For investigation of the diagnostic performance of the HRT II, the present study used the results provided by the Moorfields regression analysis (MRA). The MRA is a comparison of the subject’s rim area with a predicted rim area for a given disc area and age, based on confidence limits of a regression analysis derived from 112 normal eyes of white subjects. 16 Each sector is classified as normal if the measurement falls within 95% confidence interval (CI), borderline if the measurement falls between the 95% and 99.9% CI and outside normal limits if the measurement falls below the 99.9% CI. The MRA also provides results for the global rim area (MRA global), as well as a final classification (MRA classification). A normal MRA classification requires the MRA analysis of all sectors and the global rim area to be within normal limits. A borderline MRA classification occurs when at least one of the sectors or the global rim area is borderline, and an outside-normal-limits result occurs when test results of at least one sector or the global rim area are outside normal limits. 
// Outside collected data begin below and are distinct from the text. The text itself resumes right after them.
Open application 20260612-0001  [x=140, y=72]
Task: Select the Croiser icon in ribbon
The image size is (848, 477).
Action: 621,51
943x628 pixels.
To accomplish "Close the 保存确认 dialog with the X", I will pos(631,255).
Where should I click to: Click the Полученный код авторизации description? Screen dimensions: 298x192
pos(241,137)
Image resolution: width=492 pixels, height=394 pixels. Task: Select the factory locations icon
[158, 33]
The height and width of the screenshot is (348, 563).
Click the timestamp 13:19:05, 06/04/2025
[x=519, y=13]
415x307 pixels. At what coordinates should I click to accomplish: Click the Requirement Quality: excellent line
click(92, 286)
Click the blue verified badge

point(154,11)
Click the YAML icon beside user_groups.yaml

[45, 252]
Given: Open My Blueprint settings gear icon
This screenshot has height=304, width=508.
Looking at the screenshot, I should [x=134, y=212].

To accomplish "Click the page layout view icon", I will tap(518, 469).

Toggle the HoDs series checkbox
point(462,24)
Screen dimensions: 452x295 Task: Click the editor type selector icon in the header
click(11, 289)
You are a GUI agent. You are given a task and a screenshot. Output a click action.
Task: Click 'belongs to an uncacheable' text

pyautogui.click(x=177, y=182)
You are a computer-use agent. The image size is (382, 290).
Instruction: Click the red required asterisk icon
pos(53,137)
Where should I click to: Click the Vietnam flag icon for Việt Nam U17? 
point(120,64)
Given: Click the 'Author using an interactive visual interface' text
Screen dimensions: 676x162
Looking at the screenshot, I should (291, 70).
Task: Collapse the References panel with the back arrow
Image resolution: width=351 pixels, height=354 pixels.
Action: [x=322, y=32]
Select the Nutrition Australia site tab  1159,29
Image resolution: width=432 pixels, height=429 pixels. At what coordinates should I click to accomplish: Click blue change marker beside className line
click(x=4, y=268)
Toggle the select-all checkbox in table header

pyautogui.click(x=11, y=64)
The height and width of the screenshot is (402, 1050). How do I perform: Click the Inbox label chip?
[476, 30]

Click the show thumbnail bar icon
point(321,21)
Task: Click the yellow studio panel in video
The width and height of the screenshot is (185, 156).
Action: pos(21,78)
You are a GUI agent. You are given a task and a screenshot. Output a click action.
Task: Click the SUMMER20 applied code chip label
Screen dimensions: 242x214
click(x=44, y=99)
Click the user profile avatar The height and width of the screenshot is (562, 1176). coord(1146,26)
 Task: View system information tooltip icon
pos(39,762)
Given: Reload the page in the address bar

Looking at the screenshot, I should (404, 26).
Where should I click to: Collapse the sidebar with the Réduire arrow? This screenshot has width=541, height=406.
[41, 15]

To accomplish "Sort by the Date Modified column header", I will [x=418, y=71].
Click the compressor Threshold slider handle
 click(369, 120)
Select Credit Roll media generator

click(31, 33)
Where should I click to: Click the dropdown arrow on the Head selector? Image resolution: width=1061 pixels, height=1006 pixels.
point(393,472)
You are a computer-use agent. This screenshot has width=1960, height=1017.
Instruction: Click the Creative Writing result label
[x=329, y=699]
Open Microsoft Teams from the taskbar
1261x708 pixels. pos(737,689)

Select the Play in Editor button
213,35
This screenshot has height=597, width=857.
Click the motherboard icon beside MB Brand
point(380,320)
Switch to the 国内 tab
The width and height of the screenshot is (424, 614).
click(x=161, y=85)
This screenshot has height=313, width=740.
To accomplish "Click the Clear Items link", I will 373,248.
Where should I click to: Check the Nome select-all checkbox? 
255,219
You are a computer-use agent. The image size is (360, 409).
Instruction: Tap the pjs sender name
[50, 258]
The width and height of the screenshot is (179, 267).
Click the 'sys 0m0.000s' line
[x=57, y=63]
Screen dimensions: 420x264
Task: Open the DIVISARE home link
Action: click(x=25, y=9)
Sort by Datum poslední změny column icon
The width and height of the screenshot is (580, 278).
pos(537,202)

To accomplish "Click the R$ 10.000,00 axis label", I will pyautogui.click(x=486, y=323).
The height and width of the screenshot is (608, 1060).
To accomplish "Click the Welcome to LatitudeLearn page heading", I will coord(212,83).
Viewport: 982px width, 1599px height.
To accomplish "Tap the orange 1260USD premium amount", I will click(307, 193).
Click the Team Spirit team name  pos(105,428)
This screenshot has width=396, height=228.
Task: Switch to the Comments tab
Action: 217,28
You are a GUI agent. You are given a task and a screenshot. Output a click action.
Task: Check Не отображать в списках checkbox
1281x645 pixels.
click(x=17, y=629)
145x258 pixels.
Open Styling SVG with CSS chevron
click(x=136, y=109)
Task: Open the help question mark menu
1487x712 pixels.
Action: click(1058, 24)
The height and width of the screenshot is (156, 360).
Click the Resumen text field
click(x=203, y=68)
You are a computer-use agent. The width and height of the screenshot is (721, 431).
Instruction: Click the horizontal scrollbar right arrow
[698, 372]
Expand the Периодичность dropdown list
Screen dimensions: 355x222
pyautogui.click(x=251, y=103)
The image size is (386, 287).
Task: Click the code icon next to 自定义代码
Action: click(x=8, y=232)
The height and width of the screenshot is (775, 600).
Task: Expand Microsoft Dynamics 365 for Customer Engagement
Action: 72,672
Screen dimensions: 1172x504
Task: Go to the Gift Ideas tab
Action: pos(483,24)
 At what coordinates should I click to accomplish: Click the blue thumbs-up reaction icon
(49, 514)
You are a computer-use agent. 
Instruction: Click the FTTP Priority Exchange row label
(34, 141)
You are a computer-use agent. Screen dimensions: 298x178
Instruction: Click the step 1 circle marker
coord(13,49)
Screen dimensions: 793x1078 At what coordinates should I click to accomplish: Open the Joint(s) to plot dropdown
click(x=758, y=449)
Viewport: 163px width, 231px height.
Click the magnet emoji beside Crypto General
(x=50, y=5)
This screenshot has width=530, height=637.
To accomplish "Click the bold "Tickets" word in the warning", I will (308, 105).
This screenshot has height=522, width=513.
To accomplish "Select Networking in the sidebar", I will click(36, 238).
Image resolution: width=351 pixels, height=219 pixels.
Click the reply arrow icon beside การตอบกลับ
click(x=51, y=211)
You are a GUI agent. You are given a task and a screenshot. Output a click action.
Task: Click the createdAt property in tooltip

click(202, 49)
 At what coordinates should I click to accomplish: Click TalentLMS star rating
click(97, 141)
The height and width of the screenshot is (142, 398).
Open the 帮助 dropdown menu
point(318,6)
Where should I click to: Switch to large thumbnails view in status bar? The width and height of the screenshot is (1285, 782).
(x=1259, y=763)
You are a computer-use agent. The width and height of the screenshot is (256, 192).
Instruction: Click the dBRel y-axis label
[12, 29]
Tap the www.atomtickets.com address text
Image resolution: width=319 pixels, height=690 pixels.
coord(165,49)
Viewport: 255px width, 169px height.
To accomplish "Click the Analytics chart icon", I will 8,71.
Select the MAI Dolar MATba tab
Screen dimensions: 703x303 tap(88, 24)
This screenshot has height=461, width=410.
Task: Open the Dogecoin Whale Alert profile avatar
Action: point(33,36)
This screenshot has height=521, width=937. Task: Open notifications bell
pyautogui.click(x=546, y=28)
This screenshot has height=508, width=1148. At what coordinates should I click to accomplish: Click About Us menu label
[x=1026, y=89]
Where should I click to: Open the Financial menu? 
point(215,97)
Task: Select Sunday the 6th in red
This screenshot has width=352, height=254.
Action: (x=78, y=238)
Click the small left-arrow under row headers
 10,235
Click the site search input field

The HRT II also provides measurements of optic disc area, which were used in the present study to evaluate the influence of optic disc size on the diagnostic performance of the instruments. 
Stratus OCT.
The commercially available optical coherence tomograph, Stratus OCT (software version 4.0; Carl Zeiss Meditec, Inc.), was used to assess parapapillary RNFL thickness measurements. Optical coherence tomography employs the principles of low coherence interferometry and is analogous to ultrasound B-mode imaging, but utilizes light instead of sound to acquire high-resolution images of ocular structures. 17 More detail of its principles of operation can be found in several publications. 6 7 17 The fast RNFL algorithm was used to obtain RNFL thickness measurements with the Stratus OCT. Three images were acquired from each subject, with each image consisting of 256 A-scans along a 3.4-mm-diameter circular ring around the optic disc. A mean image was automatically created by the Stratus OCT software. Quality assessment of Stratus OCT scans was evaluated by an experienced examiner masked to the subject’s identity and to the results of the other tests. Good-quality scans had to have a centered circular ring around the optic disc, an adequate signal strength (≥6) and no sign of failure of the algorithm for detection of the RNFL boundaries. 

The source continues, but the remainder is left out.